This is a post about an Old Testament prophet, but it’s not about theology.

It’s also a post about local government, but it’s not about a local Government Digital Service (GDS).

Last week I sat and watched as one of my colleagues showed off government’s digital wares. Not wares built in the GDS offices in Holborn but the work of people elsewhere in government. It’s going on in almost every department. It’s happening across the country. And it’s happening at pace.

It’s a great party. But it’s invite only, and local government hasn’t been included on the guest list.

And it doesn’t look like local government is going to organise one itself.

There’s a consensus that a radically different approach to local government IT/digital delivery is not just a nice to have but something of an immediate imperative and there’s been a lot of debate about what that might look like and who might start that fire.

One of the organisations that local government looks to for leadership is the Society of Internet Technology Managers (Socitm). Last week I joined my GDS colleagues Tom Loosemore and James Cattell at Old Trafford for their annual conference and it was there that I saw Tom proudly highlight the paradigm shift in central government.

Not every local authority has Socitm membership anymore; there are some doubts about their supplier-led model and I’ve seen Better Connected, their flagship annual survey of local authority websites, come in for some criticism over the last few years.
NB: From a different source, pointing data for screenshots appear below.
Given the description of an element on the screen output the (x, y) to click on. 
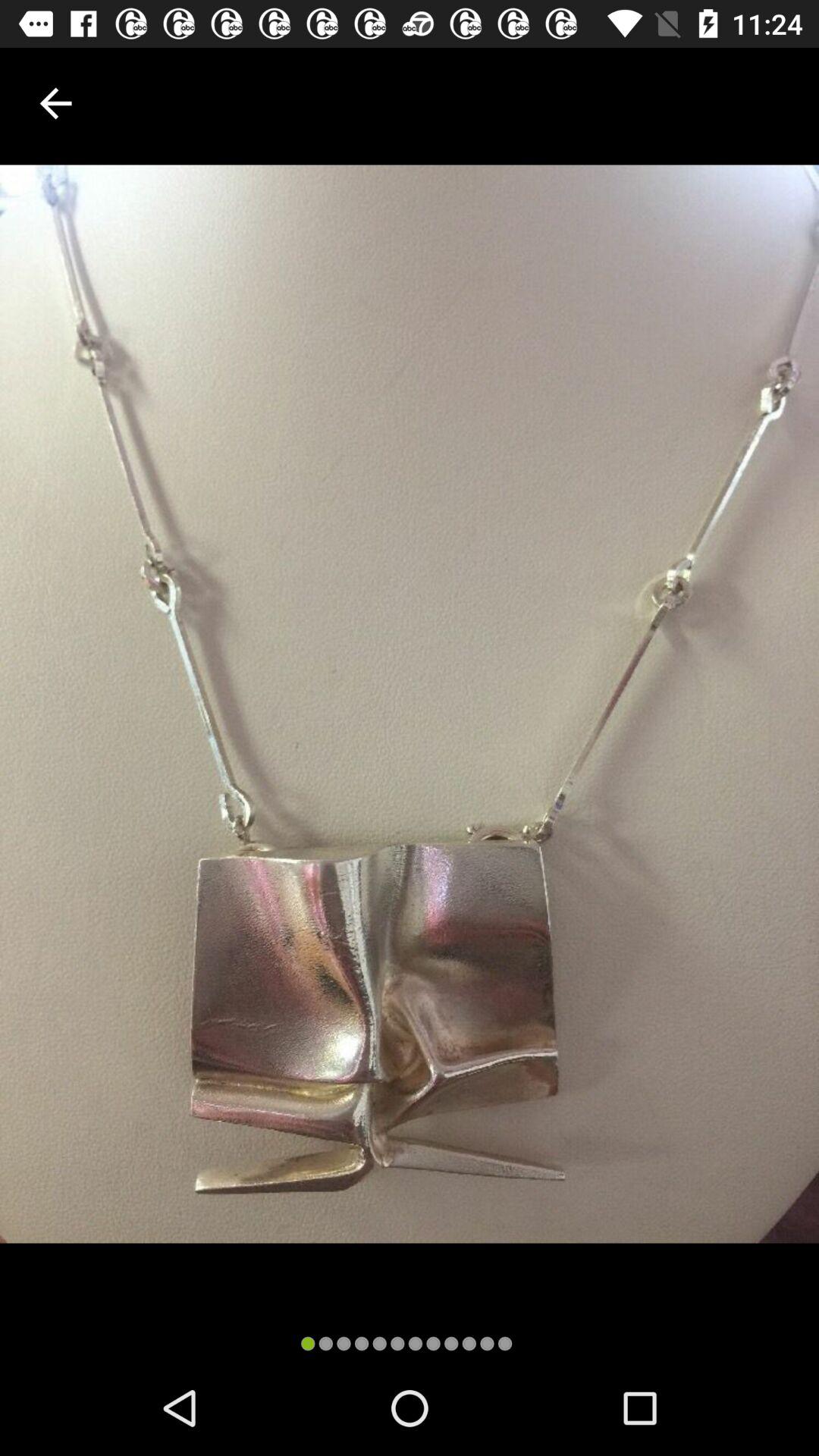
go back (55, 103)
Given the description of an element on the screen output the (x, y) to click on. 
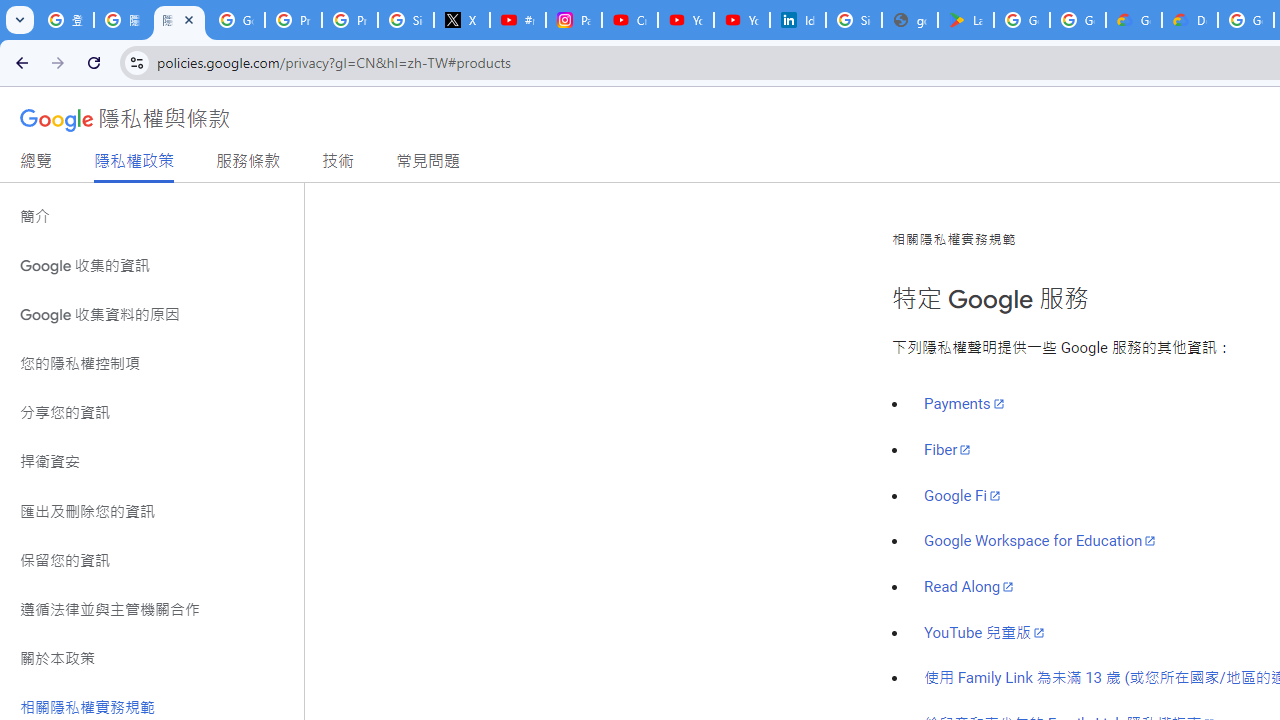
Fiber (947, 449)
Sign in - Google Accounts (405, 20)
Government | Google Cloud (1133, 20)
Privacy Help Center - Policies Help (349, 20)
Given the description of an element on the screen output the (x, y) to click on. 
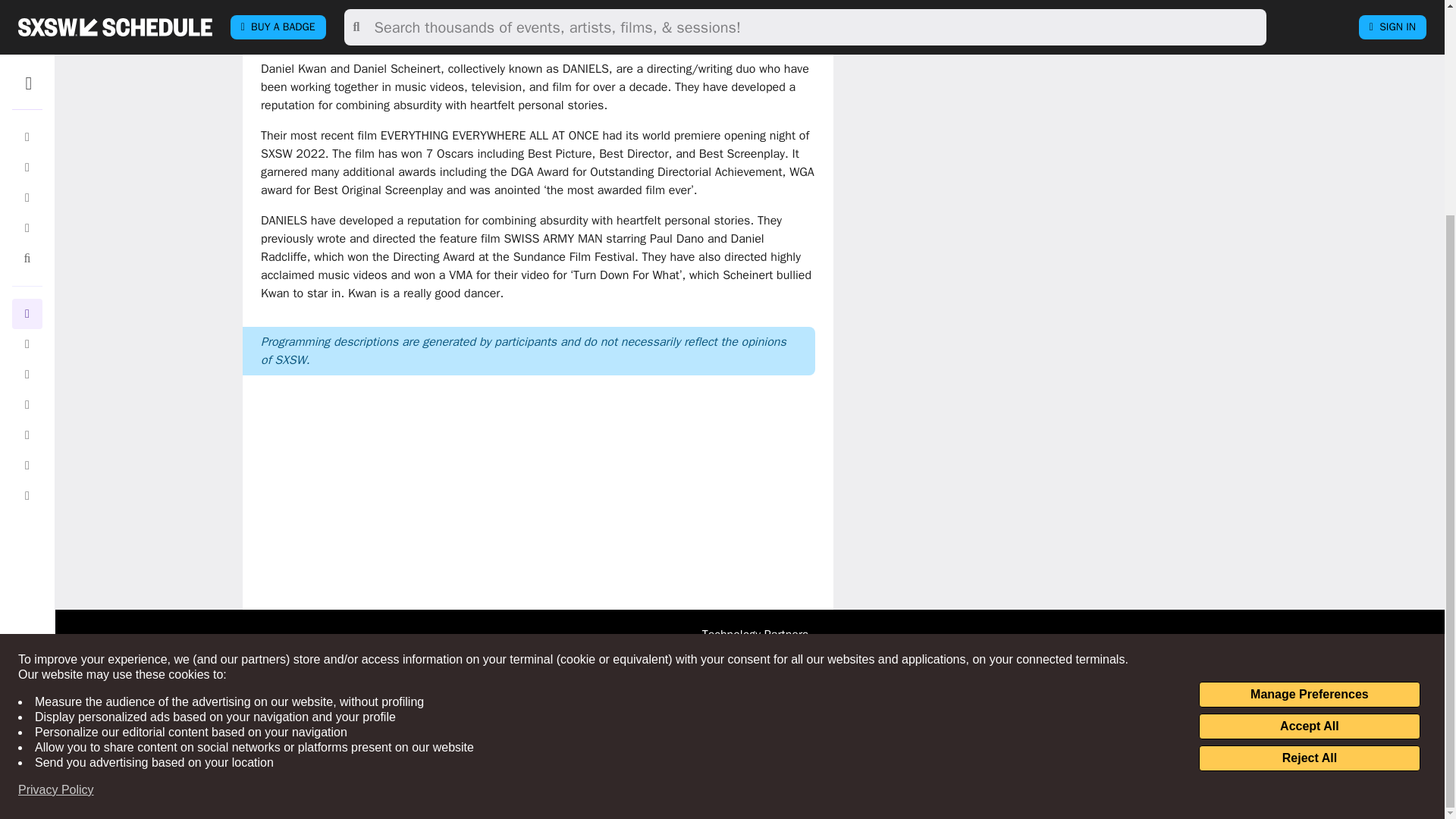
Manage Preferences (1309, 412)
Privacy Policy (55, 507)
Reject All (1309, 475)
Accept All (1309, 444)
Given the description of an element on the screen output the (x, y) to click on. 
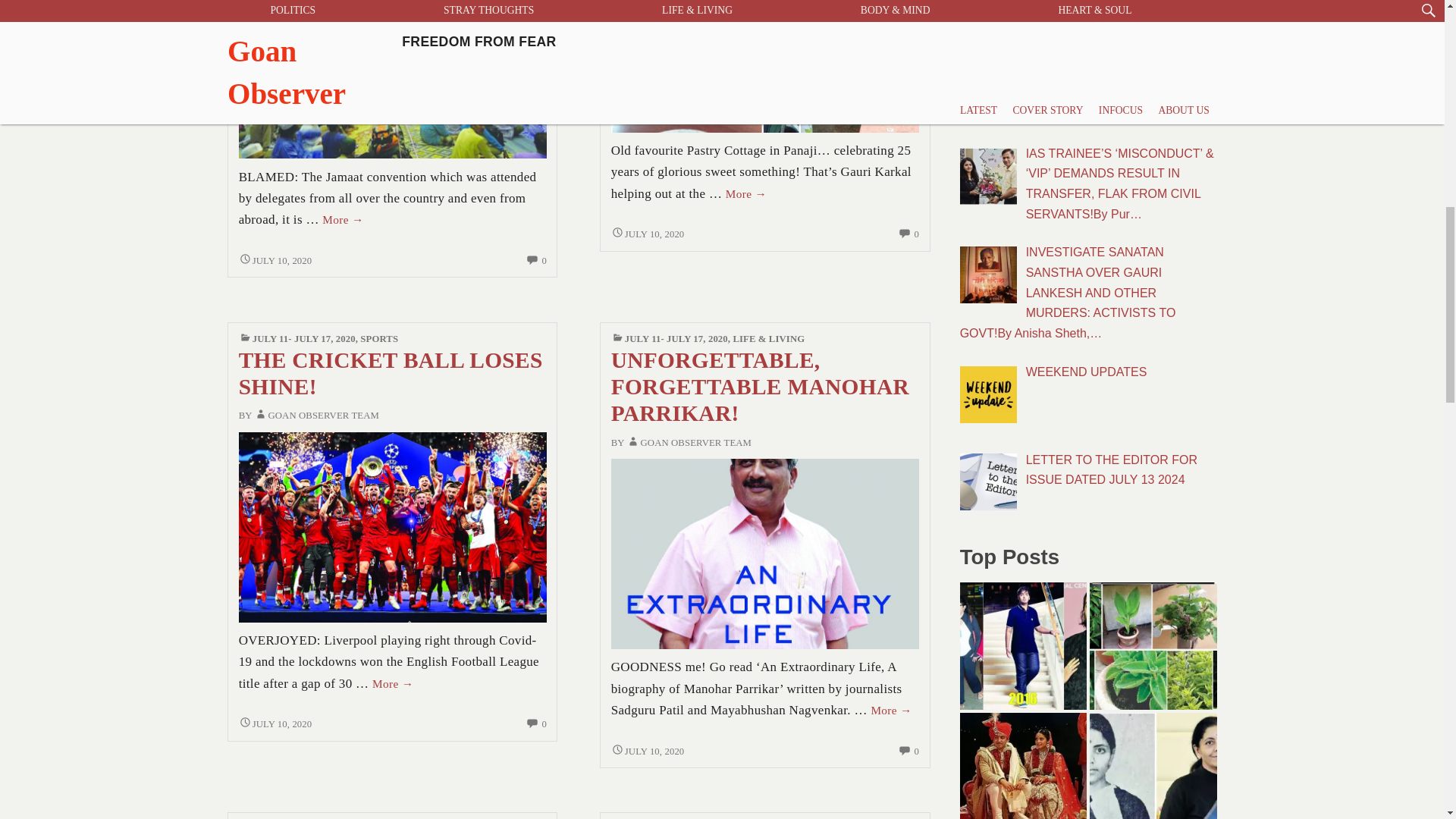
THE CRICKET BALL LOSES SHINE! (392, 525)
UNFORGETTABLE, FORGETTABLE MANOHAR PARRIKAR! (764, 552)
DEMONISATION OF ISLAM! (392, 62)
Given the description of an element on the screen output the (x, y) to click on. 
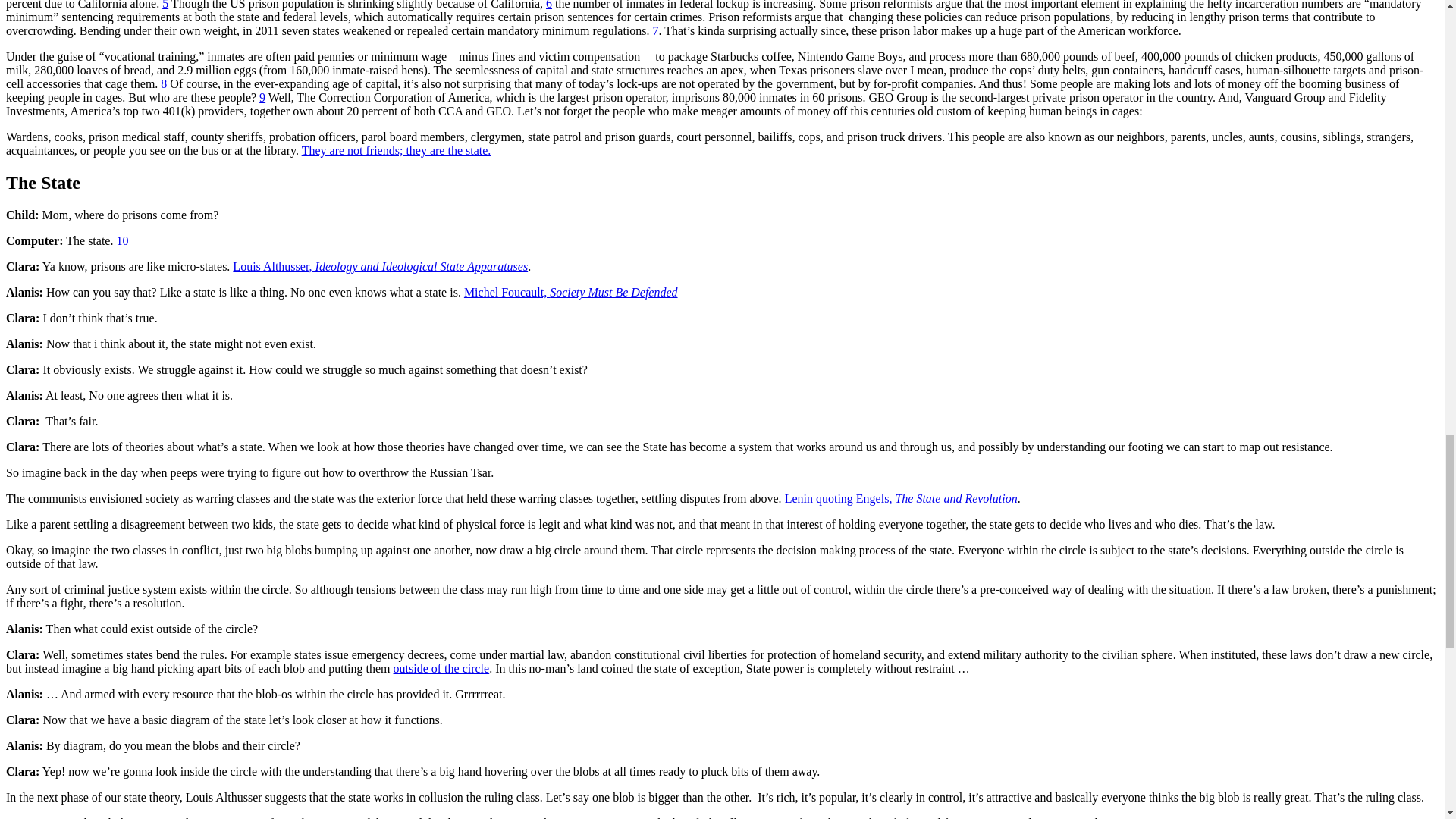
Louis Althusser, Ideology and Ideological State Apparatuses (379, 266)
Michel Foucault, Society Must Be Defended (571, 291)
10 (122, 240)
They are not friends; they are the state. (396, 150)
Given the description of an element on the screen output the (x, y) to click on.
But this two day event should be a valuable resource for IT managers around the country to come together and share their successes, inspired to return to their desks confident that they can play the transformative role that their jobs offer. To hold these roles given the possibilities of the 21st century is an opportunity to cherish.

Sadly, it didn’t seem like that’s the case. James has written up his experience of the event and I’d have to echo his disquiet at the number of delegates who had been at a conference paid for by their local citizens for membership of a group that doesn’t always get the most positive reviews and who had chosen to leave early:

…350 delegates came to the conference. Only 55 were left for the panel discussion. That means 295 people missed the most inspiring part of day 2…

Eleven years ago I had a very profound conversation with my friend Dave. We were sat at the university library cafe talking about a particular institution and how the associated baggage meant you might as well tear it down and start from scratch.

And then Dave dropped Ezekiel into the conversation.

The hand of the Lord was on me, and he brought me out by the Spirit of the Lord and set me in the middle of a valley; it was full of bones. He led me back and forth among them, and I saw a great many bones on the floor of the valley, bones that were very dry. He asked me, “Son of man, can these bones live?”

In his vision Ezekiel is told by God to prophesy tendons, flesh, skin and life over those bones, he does and the valley is transformed. In that context it’s a message of hope for his people.

In my conversation with Dave it was a check to our enthusiasm for imagining what a new institution might do if it was free from history.

And in the context of last week it’s a relevant observation about the value of existing networks, of active relationships and of institutions that might otherwise be past their best.

As Carrie said to those delegates who were left:

once upon a time this room was full of rebels

Can they roll up their sleeves and get stuck in so that those bones can change by themselves? Failing that there needs to be a voice crying out in the wilderness that’s willing to flatten some mountains or straighten some paths.

Either way, local government, and the public sector as a whole, need to get past the navel gazing and crack on with delivering.

I said, “Sovereign Lord, you alone know.”

Then he said to me, “Prophesy to these bones and say to them, ‘Dry bones, hear the word of the Lord! This is what the Sovereign Lord says to these bones: I will make breath enter you, and you will come to life. I will attach tendons to you and make flesh come upon you and cover you with skin; I will put breath in you, and you will come to life. Then you will know that I am the Lord.’”

Ezekiel does as he’s told and that valley of bones is transformed with life. I wonder what the next year will bring for localgov and its digital journey. I’ve got my own opinions. And I’ve got some hope. But something has got to give, and give soon?